» Your goal:
Check each line of the records below and collect those that include the word "using".

» Exercise material:
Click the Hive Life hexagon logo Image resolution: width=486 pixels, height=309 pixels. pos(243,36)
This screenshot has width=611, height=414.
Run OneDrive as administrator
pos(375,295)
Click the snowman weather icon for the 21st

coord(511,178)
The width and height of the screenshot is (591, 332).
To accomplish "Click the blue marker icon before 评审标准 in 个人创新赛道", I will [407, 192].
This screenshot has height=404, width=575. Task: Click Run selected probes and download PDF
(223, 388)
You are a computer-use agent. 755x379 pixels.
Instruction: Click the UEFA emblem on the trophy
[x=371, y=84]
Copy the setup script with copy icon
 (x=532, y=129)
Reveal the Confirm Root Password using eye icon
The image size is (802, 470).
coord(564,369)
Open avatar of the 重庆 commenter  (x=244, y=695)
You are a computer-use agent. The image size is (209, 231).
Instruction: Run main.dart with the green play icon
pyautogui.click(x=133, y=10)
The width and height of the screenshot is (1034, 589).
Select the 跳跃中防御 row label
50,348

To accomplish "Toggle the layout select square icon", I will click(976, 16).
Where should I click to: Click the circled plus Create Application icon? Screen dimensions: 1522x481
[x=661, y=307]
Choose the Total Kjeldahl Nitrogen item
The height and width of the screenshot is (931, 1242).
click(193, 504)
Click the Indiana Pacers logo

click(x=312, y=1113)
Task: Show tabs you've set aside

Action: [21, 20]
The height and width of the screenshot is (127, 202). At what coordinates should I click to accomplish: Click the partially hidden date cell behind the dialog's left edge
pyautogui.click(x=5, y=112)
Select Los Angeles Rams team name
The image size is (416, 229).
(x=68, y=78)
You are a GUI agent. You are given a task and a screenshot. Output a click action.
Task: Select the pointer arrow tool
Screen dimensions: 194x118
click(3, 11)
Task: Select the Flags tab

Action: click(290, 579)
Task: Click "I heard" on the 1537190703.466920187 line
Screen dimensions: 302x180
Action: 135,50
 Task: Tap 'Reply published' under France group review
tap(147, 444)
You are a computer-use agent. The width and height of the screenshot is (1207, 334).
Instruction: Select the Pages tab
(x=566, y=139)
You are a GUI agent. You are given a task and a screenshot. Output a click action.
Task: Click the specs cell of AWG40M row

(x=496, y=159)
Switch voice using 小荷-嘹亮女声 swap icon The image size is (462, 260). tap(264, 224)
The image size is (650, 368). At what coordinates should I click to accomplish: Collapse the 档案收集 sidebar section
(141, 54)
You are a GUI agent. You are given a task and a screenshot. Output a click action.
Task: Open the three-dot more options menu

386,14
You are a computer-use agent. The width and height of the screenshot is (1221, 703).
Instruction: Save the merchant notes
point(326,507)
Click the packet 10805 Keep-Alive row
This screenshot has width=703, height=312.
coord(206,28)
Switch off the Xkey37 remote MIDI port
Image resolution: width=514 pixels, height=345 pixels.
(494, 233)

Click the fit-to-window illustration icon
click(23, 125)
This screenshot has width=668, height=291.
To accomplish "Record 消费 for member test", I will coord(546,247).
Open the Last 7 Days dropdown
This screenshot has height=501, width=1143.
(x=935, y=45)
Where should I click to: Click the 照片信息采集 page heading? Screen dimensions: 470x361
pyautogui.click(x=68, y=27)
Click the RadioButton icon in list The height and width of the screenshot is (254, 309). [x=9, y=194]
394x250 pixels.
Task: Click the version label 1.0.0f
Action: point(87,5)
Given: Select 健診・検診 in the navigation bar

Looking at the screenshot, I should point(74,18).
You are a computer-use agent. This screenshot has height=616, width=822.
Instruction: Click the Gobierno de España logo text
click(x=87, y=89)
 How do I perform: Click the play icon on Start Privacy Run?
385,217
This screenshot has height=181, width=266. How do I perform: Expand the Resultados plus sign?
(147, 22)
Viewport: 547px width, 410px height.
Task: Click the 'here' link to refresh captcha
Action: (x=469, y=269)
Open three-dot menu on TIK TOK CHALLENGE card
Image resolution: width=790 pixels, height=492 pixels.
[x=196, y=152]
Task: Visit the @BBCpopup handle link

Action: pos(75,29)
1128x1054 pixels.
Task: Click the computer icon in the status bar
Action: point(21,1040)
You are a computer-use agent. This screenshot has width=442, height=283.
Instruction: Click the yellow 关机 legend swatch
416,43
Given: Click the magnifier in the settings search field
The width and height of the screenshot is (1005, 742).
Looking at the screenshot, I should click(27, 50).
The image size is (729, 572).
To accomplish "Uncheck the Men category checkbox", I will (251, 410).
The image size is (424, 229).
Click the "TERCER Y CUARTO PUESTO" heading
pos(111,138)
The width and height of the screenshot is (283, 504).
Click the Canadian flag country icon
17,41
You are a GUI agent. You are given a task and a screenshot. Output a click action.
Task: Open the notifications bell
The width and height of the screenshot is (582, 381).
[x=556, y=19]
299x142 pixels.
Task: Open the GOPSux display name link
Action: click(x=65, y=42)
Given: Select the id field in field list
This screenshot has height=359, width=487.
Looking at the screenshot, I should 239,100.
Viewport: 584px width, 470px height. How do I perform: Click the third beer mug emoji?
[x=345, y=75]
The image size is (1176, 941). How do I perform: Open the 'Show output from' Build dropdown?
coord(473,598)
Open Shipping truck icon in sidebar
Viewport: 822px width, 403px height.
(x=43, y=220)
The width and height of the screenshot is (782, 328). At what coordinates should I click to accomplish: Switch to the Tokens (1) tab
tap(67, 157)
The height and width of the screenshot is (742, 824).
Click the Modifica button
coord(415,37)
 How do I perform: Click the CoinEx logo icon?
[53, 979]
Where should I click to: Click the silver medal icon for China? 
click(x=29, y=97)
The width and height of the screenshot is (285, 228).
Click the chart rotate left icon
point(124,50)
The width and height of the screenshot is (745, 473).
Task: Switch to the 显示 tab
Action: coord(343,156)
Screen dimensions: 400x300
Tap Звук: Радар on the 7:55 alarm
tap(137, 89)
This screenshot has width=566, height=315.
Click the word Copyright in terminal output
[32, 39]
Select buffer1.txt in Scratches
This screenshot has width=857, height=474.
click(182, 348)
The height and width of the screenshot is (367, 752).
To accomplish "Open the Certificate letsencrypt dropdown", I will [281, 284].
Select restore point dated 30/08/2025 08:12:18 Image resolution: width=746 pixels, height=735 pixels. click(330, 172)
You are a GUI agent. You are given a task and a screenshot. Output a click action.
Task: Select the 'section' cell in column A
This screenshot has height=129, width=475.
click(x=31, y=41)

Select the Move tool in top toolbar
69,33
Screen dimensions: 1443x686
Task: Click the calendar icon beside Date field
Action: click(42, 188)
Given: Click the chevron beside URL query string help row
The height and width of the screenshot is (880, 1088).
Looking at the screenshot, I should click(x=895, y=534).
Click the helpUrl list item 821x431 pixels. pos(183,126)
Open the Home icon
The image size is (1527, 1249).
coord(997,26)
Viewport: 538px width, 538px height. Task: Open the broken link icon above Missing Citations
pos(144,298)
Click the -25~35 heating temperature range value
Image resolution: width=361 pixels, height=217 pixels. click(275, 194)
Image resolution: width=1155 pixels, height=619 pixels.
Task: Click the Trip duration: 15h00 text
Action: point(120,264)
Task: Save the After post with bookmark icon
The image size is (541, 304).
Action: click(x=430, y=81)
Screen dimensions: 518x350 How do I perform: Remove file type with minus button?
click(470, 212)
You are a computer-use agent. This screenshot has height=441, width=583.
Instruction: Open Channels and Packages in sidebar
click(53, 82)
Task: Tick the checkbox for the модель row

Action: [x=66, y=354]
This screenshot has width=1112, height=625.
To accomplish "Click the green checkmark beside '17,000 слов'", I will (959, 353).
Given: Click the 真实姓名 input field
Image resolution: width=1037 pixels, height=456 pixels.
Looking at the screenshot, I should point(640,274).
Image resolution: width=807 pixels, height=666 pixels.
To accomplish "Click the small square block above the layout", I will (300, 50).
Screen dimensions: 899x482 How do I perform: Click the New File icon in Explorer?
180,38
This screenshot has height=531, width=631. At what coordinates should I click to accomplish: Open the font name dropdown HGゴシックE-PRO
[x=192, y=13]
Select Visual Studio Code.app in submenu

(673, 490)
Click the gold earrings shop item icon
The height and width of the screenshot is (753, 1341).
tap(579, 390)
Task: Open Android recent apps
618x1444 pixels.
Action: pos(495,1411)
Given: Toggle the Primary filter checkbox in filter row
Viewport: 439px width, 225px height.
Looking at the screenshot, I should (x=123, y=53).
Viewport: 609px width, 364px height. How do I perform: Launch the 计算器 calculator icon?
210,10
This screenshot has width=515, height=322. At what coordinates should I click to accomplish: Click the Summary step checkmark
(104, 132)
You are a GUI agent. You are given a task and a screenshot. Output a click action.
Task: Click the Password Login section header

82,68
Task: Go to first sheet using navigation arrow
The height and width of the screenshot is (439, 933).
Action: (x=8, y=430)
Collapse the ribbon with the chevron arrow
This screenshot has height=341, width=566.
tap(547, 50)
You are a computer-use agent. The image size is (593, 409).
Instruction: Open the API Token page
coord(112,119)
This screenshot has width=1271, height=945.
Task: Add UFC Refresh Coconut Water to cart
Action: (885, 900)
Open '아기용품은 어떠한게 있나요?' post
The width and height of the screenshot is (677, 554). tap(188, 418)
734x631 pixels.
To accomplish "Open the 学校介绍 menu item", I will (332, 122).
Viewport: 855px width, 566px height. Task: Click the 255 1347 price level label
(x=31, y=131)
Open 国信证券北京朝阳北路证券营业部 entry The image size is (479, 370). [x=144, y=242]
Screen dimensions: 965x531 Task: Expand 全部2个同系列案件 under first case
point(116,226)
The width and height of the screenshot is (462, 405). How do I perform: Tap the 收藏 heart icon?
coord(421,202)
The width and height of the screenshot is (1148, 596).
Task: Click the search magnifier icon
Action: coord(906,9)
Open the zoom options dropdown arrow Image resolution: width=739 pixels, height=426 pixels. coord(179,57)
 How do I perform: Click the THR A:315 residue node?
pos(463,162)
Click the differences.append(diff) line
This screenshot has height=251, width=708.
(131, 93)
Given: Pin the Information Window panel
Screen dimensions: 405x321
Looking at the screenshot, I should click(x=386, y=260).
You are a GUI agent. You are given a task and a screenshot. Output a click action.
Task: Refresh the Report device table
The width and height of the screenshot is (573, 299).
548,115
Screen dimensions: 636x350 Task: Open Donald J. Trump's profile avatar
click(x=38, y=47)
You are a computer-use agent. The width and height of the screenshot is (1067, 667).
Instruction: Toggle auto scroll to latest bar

» Solved exercise:
Reveal the Confirm Root Password using eye icon
Switch voice using 小荷-嘹亮女声 swap icon The image size is (462, 260). tap(264, 224)
Task: Go to first sheet using navigation arrow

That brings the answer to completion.